Many don’t think about people having to keep paying a mortgage for a home they can’t live in. Some do.  Like a certain family that brought me to tears when I received their check in the mail explaining their Christmas wish was to pay the mortgage for us that month. I was and still am overcome with tears when I consider how generous that was. I want to be a friend like that echoes in my mind.

 

Exactly one month ago we were blessed to sell our flooded home. No remodel, just a cash sale for the home in its mucked state. It was an incredible blessing that I do not take for granted. When I consider our realtor, who refused to accept compensation for selling our home for us my heart swells with gratitude.

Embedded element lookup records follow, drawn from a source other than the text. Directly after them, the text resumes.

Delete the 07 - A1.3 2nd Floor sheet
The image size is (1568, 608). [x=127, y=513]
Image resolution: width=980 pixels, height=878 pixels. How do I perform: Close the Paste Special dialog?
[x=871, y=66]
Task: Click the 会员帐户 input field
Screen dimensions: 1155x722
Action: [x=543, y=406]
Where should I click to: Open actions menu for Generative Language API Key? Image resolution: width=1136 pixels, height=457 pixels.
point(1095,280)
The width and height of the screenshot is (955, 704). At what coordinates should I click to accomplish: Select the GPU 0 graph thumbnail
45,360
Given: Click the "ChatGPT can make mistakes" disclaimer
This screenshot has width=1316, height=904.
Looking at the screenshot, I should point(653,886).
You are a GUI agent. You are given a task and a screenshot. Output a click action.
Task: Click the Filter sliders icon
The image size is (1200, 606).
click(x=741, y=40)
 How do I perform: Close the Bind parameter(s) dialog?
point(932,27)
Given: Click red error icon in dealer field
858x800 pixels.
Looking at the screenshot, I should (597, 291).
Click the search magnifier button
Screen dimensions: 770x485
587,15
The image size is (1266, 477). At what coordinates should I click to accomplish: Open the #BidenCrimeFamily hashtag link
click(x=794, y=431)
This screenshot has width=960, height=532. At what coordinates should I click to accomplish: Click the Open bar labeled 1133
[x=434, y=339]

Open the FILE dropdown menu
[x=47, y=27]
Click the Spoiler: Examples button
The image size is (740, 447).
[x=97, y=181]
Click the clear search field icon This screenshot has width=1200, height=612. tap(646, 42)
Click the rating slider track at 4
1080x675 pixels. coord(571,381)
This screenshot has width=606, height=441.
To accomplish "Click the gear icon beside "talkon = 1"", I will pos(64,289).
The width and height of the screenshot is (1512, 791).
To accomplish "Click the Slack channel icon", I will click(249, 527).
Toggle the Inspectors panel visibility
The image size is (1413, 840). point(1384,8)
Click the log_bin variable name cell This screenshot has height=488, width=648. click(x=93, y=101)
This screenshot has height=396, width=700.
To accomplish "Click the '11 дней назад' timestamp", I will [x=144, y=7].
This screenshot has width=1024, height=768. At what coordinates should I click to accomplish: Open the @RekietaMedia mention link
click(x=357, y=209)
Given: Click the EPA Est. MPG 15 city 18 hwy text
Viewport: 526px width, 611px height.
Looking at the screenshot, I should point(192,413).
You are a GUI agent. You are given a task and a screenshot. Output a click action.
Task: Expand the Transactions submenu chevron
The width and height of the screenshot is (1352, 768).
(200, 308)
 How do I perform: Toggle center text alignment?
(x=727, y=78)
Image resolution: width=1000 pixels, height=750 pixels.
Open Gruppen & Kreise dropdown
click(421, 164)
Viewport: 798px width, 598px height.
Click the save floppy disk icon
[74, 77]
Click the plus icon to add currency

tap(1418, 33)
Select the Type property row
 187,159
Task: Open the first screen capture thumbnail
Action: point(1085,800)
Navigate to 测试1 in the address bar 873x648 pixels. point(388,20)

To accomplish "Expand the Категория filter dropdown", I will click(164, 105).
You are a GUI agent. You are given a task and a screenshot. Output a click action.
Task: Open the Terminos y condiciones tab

I want to be generous like she is.  When customers from the store send lovely Christmas cards with well wishes for a better year I think, I am going to be more thoughtful like they are.

 

Harvey caused me to not only gut my house down to the foundation and studs, but to strip down my heart and soul to the core as well. I am not rebuilding our Katy home, but I am carefully, thoughtfully rebuilding myself back up.  I’m putting my heart and life back together with more care and more attention to the details that matter. I am piecing my world back together again. And just like any of you Harvey victims out there, you can agree, our homes and hearts require care, time, and awareness about what we let inside. CS Lewis said this:

 

“Imagine yourself as a living house. God comes in to rebuild that house. At first, perhaps, you understand what He is doing. He is getting the drains right and stopping the leaks in the roof and so on; you knew that those jobs needed doing and so you are not surprised. But presently He starts knocking the house about in a way that hurts abominably and does not seem to make any sense. What on earth is He up to? The explanation is that He is building quite a different house from the one you thought of - throwing out a new wing here, putting on an extra floor there, running up towers, making courtyards. You thought you were being made into a decent little cottage: but He is building a palace. He intends to come and live in it Himself.”

 

We recently had a mural painted outside of our store. It says, “Let the challenges of life help you grow strong.” I believe that doing this is possibly the hardest and bravest thing we could ever be asked to do. But I believe in the value of so doing, and therefore we put it up for the rest of us to see as well. I’m trying to let Harvey make me stronger. I’m trying to let each hard time bring about growth. I want to share with you, that I know when we walk with God, this is possible. I know God inspires a love in us that is meant to be shared and when done so cannot be mistaken for anything other than divine and pure. That love strengthens all things, even ourselves, and even others. I hope that what you read today left you feeling inspired by others.

 

Keep being good to each other. Keep working hard. Keep loving and keep growing!